The Problem: Europe’s memory crisis in the absence of witnesses
We are facing the end of the “age of the witness”. Over the last seventy years, witness and survivor testimonies were fundamental for the commemoration of Holocaust crimes. They have connected subsequent generations with this horrifying past and were pivotal in anchoring it in the collective memory. However, we are now facing the end of the age of the witness given their mortality. Existing memorial sites or museums offer a traditional historiographical approach. In particular, they have not included the multiplicity of campsites all-over Europe as grounded in the physical landscape of terror integrated with pertinent historical sources (e.g. images, maps, construction plans) and personal descriptions (e.g. from testimonies and diaries). As a result, the systemic, global characteristics of the process of Nazi crimes has been lost.
The Task: Reconstructing the spatial structure of Nazi terror
We propose to use virtual and augmented reality techniques to reconstruct sites of Nazi crimes and their interrelated structure. These reconstructions will be tied to a vast amount of historical material such as eyewitness accounts, official documents, photos and artifacts that will all be digitized and suitably contextualized. This network of the sites of the landscape of terror will be accessible through both physical and virtual visits and describe the system, process, and impact of Nazi crimes. Hence, by using advanced digital humanities technologies, we will conserve, develop and present the memory of the Holocaust for future generations.

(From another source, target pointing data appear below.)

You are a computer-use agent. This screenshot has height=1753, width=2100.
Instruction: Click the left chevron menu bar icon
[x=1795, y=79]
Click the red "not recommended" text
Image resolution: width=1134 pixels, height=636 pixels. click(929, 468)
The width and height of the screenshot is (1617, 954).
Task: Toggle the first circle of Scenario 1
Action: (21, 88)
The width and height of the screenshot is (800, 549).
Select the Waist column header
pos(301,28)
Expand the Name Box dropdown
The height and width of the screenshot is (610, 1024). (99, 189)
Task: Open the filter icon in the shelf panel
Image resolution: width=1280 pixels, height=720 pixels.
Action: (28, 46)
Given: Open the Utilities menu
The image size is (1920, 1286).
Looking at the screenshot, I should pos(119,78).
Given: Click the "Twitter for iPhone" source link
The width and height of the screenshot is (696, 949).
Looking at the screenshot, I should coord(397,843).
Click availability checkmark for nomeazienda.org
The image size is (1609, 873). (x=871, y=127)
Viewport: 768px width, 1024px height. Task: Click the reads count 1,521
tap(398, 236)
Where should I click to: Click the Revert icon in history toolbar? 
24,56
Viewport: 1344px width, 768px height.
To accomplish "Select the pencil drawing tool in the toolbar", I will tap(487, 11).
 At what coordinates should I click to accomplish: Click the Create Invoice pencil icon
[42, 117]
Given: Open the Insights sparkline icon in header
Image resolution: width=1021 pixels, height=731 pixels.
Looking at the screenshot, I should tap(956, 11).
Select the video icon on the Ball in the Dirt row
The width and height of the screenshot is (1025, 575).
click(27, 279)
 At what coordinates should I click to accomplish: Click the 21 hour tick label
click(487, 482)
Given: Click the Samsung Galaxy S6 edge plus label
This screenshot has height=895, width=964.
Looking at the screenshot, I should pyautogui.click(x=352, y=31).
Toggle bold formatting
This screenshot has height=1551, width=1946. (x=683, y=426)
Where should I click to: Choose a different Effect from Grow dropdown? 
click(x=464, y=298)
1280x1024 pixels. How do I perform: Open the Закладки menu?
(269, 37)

A starting-point has been set and implemented at the Bergen-Belsen Memorial beginning in 2010.
Installations description available @ Memory in the Digital Age
For the first time ever, a three-dimensional, virtual model of the former camp that was fully destroyed after its liberation, has been constructed and presented within a three-wall-projection space. This immersive interactive presentation has been linked with a mobile tablet-based application that allows visitors to physically visit the former campsite and perceive and experience the historical spatial structures and details of fences, buildings and camp sections as part of the landscape. Most importantly, multiple geo-localized sources are accessible opening an in-depth perspective into the use and experience of this node in the landscape of terror. Hence, space as a portal to information, providing a context for reflection and meaning generation.